■ TO DO: Rewrite the records from the line containing "The width and" through the line containing "[x=17, y=190]" as a two-column CSV with the headers instruction and location. Each record gets one row: its text goes in instruction and its answer in location, each in a single quoted field with line breaks replaced by spaces.

-- start EXERCISE INPUT --

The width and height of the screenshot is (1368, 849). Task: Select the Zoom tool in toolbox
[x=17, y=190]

-- end EXERCISE INPUT --
-- start EXERCISE INPUT --

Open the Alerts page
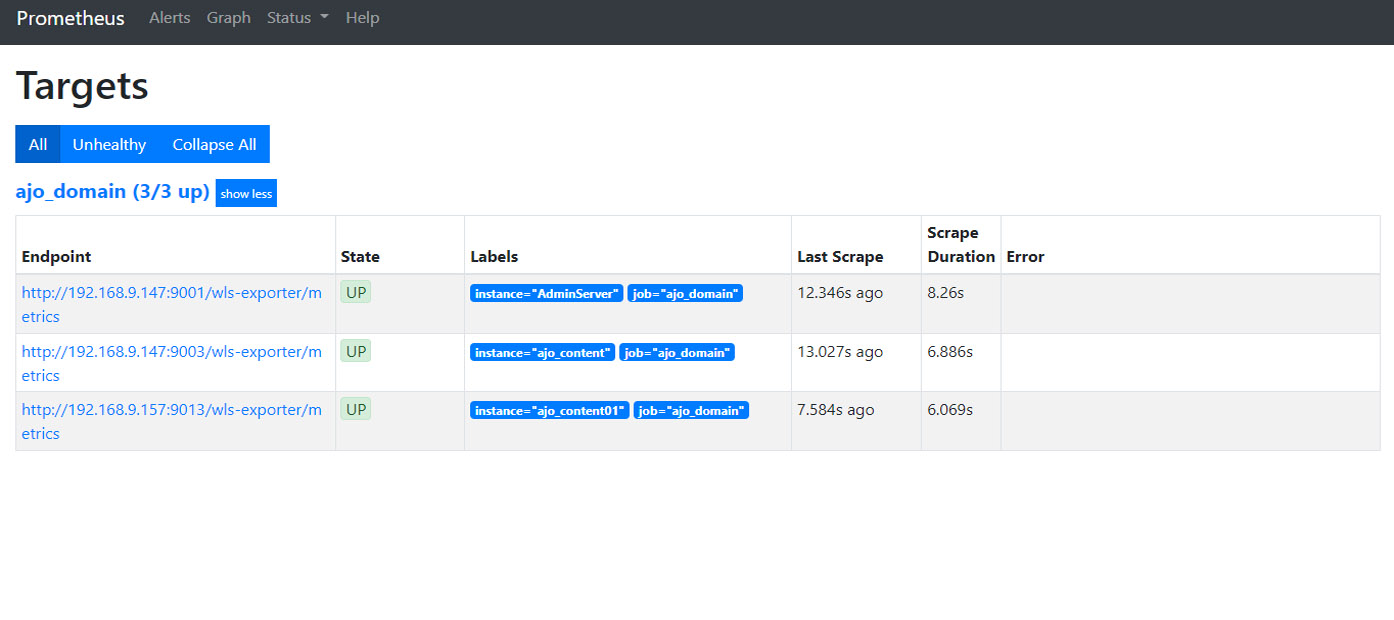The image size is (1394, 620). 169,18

-- end EXERCISE INPUT --
-- start EXERCISE INPUT --

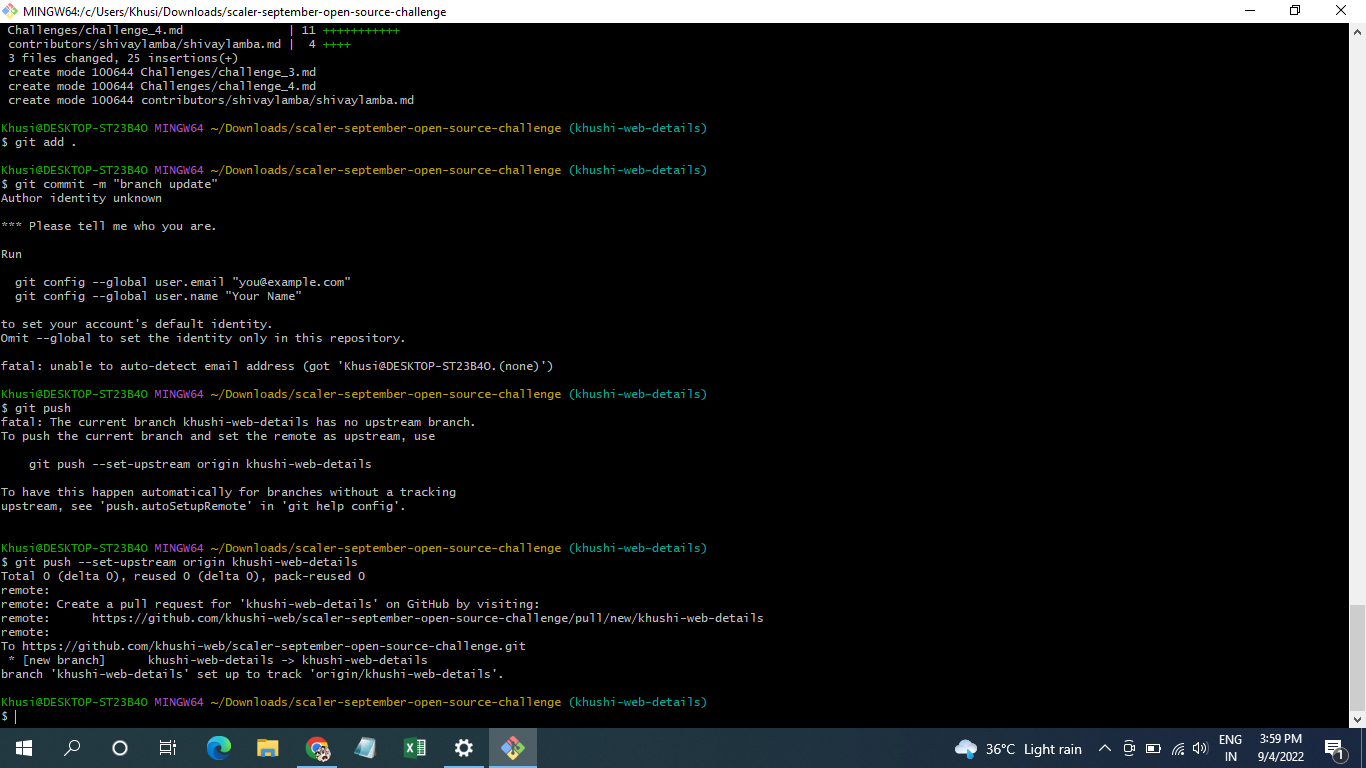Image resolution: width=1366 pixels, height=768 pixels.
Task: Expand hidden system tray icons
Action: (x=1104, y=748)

-- end EXERCISE INPUT --

■ WRITTEN REPLY:
instruction,location
"The width and height of the screenshot is (1368, 849). Task: Select the Zoom tool in toolbox","[x=17, y=190]"